But somewhere a host, an identifier, something changed. That was enough of a drift that it triggered a Terraform.

It could actually be a change in the provider that you’re using. One of the reasons now that you can lock the provider, so you don’t get an updated provider that then interprets a value in a different way. The way we deal with that is that our state information is designed to be incrementally, extended, and incrementally updated in very practical terms, like we embrace Patch as an API, as opposed to put, which means that we expect people to make changes to individual parameters or individual values in objects rather than expecting somebody to replace the whole value.

Anybody making changes to a Terraform state file, you’re like they’re doing it with tweezers, and they know they’re doing something dangerous and crazy, right? It’s a bomb defusal.
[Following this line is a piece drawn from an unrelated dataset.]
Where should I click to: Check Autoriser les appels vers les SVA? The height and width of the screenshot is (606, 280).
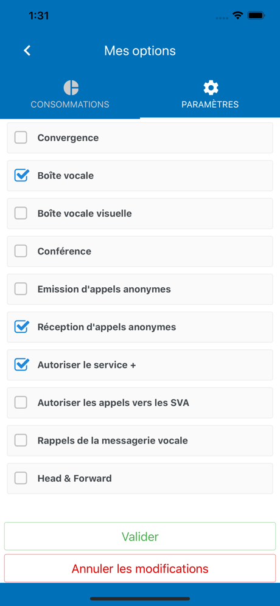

Sometimes you have to do it, but you’re going to wear as much pattern as you can. And so for us, we know state changes all the time. So from a drift perspective, we work to item potency and not doing bad things and telling you, hey, this value isn’t what I expected. I’m going to stop and not try to fix it.

Rule number one with infrastructure, stop if something isn’t what you expect, don’t just keep going.

Works the same with fiber cables when you’re racking a server. If you feel resistance when you’re shoving the server back into the rack, you should probably stop and think about why there’s resistance.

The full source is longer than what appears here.